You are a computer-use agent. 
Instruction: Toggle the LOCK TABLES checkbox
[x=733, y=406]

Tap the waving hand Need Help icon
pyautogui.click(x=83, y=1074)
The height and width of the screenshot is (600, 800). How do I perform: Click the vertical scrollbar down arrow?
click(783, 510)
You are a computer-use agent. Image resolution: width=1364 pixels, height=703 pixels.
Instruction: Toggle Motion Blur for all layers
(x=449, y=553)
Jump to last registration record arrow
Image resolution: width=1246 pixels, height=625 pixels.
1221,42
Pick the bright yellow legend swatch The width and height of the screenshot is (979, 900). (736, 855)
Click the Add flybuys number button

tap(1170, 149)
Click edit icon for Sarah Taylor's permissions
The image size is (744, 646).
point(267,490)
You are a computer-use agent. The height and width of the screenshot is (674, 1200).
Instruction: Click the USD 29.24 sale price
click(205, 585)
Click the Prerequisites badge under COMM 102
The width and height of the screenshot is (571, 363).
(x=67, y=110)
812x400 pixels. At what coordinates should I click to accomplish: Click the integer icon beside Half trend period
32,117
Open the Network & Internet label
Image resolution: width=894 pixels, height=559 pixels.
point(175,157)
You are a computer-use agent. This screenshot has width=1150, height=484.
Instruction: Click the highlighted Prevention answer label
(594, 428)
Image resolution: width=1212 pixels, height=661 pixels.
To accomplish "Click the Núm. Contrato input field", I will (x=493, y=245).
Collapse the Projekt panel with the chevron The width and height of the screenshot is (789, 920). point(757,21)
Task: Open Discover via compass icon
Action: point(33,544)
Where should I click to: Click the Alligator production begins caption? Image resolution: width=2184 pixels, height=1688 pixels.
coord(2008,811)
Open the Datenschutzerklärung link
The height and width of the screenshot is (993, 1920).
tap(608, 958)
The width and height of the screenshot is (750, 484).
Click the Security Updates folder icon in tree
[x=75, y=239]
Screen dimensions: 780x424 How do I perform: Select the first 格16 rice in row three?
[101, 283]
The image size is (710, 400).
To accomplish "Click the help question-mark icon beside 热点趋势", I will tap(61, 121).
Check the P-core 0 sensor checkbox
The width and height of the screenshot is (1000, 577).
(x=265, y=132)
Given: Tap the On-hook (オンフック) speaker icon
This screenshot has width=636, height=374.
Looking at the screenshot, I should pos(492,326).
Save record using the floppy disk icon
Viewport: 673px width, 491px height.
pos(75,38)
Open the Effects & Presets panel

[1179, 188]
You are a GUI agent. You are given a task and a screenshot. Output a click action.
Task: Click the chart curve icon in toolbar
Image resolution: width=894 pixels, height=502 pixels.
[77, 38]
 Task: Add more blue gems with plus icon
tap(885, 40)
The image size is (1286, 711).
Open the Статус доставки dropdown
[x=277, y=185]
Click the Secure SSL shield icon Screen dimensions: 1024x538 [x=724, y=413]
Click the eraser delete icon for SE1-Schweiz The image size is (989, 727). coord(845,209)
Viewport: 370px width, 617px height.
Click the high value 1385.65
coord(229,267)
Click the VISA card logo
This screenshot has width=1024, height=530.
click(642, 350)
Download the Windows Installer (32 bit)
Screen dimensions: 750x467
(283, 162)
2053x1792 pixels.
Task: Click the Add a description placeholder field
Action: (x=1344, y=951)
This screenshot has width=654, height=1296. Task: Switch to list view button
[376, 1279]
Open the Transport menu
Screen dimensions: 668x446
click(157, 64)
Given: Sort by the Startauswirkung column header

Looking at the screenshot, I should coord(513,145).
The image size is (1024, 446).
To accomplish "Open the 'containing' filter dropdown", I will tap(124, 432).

▬▬▬

* [Exercise description]: The required response is a complete, exact copy of the records.

* [Answer to the problem]:
You are a computer-use agent. 
Instruction: Toggle the LOCK TABLES checkbox
[x=733, y=406]

Tap the waving hand Need Help icon
pyautogui.click(x=83, y=1074)
The height and width of the screenshot is (600, 800). How do I perform: Click the vertical scrollbar down arrow?
click(783, 510)
You are a computer-use agent. Image resolution: width=1364 pixels, height=703 pixels.
Instruction: Toggle Motion Blur for all layers
(x=449, y=553)
Jump to last registration record arrow
Image resolution: width=1246 pixels, height=625 pixels.
1221,42
Pick the bright yellow legend swatch The width and height of the screenshot is (979, 900). (736, 855)
Click the Add flybuys number button

tap(1170, 149)
Click edit icon for Sarah Taylor's permissions
The image size is (744, 646).
point(267,490)
You are a computer-use agent. The height and width of the screenshot is (674, 1200).
Instruction: Click the USD 29.24 sale price
click(205, 585)
Click the Prerequisites badge under COMM 102
The width and height of the screenshot is (571, 363).
(x=67, y=110)
812x400 pixels. At what coordinates should I click to accomplish: Click the integer icon beside Half trend period
32,117
Open the Network & Internet label
Image resolution: width=894 pixels, height=559 pixels.
point(175,157)
You are a computer-use agent. This screenshot has width=1150, height=484.
Instruction: Click the highlighted Prevention answer label
(594, 428)
Image resolution: width=1212 pixels, height=661 pixels.
To accomplish "Click the Núm. Contrato input field", I will (x=493, y=245).
Collapse the Projekt panel with the chevron The width and height of the screenshot is (789, 920). point(757,21)
Task: Open Discover via compass icon
Action: point(33,544)
Where should I click to: Click the Alligator production begins caption? Image resolution: width=2184 pixels, height=1688 pixels.
coord(2008,811)
Open the Datenschutzerklärung link
The height and width of the screenshot is (993, 1920).
tap(608, 958)
The width and height of the screenshot is (750, 484).
Click the Security Updates folder icon in tree
[x=75, y=239]
Screen dimensions: 780x424 How do I perform: Select the first 格16 rice in row three?
[101, 283]
The image size is (710, 400).
To accomplish "Click the help question-mark icon beside 热点趋势", I will tap(61, 121).
Check the P-core 0 sensor checkbox
The width and height of the screenshot is (1000, 577).
(x=265, y=132)
Given: Tap the On-hook (オンフック) speaker icon
This screenshot has width=636, height=374.
Looking at the screenshot, I should pos(492,326).
Save record using the floppy disk icon
Viewport: 673px width, 491px height.
pos(75,38)
Open the Effects & Presets panel

[1179, 188]
You are a GUI agent. You are given a task and a screenshot. Output a click action.
Task: Click the chart curve icon in toolbar
Image resolution: width=894 pixels, height=502 pixels.
[77, 38]
 Task: Add more blue gems with plus icon
tap(885, 40)
The image size is (1286, 711).
Open the Статус доставки dropdown
[x=277, y=185]
Click the Secure SSL shield icon Screen dimensions: 1024x538 [x=724, y=413]
Click the eraser delete icon for SE1-Schweiz The image size is (989, 727). coord(845,209)
Viewport: 370px width, 617px height.
Click the high value 1385.65
coord(229,267)
Click the VISA card logo
This screenshot has width=1024, height=530.
click(642, 350)
Download the Windows Installer (32 bit)
Screen dimensions: 750x467
(283, 162)
2053x1792 pixels.
Task: Click the Add a description placeholder field
Action: (x=1344, y=951)
This screenshot has width=654, height=1296. Task: Switch to list view button
[376, 1279]
Open the Transport menu
Screen dimensions: 668x446
click(157, 64)
Given: Sort by the Startauswirkung column header

Looking at the screenshot, I should coord(513,145).
The image size is (1024, 446).
To accomplish "Open the 'containing' filter dropdown", I will tap(124, 432).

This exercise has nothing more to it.